Tutorial 6 - Anomaly detection

In this tutorial we will demonstrate how to use Bayesian networks to perform anomaly detection on un-seen data.

Anomaly detection is the process of detecting data which is considered unusual or represents fault conditions.

We will use a semi-supervised anomaly detection approach. This entails training a model with data that is considered 'normal'. The 'normal' model can then be used to test un-seen data to determine whether it is also considered 'normal', otherwise it is considered anomalous (unusual), and might represent a faulty system. A semi-supervised approach assumes that a model can be built on training data that is considered 'normal', i.e. we may have had to first remove 'abnormal' data from the training data set.

Bayesian networks can also be used for supervised anomaly detection, and unsupervised anomaly detection.

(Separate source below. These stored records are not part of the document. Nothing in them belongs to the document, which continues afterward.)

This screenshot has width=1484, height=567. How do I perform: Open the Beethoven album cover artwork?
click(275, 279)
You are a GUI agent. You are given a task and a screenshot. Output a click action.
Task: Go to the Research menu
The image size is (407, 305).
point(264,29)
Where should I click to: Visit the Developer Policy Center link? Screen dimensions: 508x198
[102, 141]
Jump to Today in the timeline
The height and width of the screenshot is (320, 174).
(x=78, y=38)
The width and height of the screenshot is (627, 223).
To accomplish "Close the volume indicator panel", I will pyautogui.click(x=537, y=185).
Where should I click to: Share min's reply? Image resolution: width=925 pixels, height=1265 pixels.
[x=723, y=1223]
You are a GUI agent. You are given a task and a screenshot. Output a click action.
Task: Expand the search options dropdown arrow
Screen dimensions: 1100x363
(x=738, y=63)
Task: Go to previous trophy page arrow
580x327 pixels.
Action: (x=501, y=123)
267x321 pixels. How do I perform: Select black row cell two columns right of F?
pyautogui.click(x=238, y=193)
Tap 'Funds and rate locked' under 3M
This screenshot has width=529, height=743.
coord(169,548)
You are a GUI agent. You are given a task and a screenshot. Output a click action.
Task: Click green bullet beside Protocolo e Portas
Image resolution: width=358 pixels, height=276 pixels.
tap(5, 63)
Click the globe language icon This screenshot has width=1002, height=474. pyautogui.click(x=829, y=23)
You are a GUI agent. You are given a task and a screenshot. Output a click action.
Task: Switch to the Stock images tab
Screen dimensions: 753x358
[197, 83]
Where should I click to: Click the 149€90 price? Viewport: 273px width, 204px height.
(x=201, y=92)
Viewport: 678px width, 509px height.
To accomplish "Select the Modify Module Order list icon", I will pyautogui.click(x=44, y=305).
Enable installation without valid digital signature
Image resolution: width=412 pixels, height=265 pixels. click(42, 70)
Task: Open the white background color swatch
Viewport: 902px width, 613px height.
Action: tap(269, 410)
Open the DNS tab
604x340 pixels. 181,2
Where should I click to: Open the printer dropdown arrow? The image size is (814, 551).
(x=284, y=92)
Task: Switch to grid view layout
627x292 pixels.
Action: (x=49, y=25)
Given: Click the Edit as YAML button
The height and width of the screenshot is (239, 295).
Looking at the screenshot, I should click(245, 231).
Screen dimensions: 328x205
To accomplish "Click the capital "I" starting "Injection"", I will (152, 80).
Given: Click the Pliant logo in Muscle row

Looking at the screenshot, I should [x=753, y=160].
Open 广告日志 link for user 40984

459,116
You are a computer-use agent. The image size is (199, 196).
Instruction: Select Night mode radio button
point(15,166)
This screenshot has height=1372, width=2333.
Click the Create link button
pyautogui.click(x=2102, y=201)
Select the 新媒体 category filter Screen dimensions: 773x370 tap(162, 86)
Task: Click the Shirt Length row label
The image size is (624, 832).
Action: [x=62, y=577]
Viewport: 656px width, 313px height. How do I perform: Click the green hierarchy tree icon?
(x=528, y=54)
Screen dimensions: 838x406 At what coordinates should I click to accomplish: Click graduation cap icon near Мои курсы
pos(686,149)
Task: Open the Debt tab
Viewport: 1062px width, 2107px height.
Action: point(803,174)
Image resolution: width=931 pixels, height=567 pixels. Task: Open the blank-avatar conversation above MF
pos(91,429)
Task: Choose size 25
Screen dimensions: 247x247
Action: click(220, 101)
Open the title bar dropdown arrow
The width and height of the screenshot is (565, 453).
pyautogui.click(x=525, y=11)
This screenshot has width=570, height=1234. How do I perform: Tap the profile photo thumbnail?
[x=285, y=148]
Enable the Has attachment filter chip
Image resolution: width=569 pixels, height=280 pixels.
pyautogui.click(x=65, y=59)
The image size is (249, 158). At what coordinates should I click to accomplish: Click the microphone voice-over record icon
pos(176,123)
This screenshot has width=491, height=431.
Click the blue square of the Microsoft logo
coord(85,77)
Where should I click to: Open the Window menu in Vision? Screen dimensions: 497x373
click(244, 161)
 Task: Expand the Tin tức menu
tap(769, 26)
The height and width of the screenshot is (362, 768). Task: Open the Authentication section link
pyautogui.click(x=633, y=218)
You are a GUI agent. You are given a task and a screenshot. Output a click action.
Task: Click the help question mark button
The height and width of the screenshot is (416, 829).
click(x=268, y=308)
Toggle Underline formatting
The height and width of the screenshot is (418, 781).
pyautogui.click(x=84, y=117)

Supervised anomaly detection requires that each case (row) in the data is labeled in some way to identify it as normal or abnormal. There might be a single column with mutually exclusive states, some of which are normal, and some of which are abnormal. Alternatively there may be multiple columns each representing a particular known anomaly (fault), and the data flags each as either false or true. A classification model is then trained to predict abnormal states, and can then be used on un-seed data to predict the probability of each abnormal state. This approach may not be appropriate if there is insufficient data labeled anomalous, or if it is too expensive to label data, or anomalies of the same type are rare.

Unsupervised anomaly detection uses data that contains both 'normal' and 'abnormal' data. The training process will either need to build a model and automatically remove elements of the model which are deemed 'abnormal', or alternatively data considered anomalous can be automatically removed before training begins. In both cases Bayesian networks can be used to train the model, but an additional algorithm is required to determine which parts of the model or data should be discarded.

Anomaly detection network

The following concepts will be covered:

  • Parameter learning
  • Log likelihood prediction
  • Conflict measure
  • Batch queries

Bayes Server must be installed, before starting this tutorial. An evaluation version can be downloaded from the Downloads page

Companion video (No Audio)

The 'normal' model

For this tutorial we will use a Bayesian network mixture model as our 'normal' model. We could use a variety of different types of model for our 'normal' model, but whichever type we use, as we are building a semi-supervised model, it will not include nodes/variables representing particular anomalies (faults).

The model we are using in this tutorial uses inputs that are continuous, however the same techniques can be used with discrete variables. Similarly, we could use a Dynamic Bayesian network to detect anomalous (unusual) time series.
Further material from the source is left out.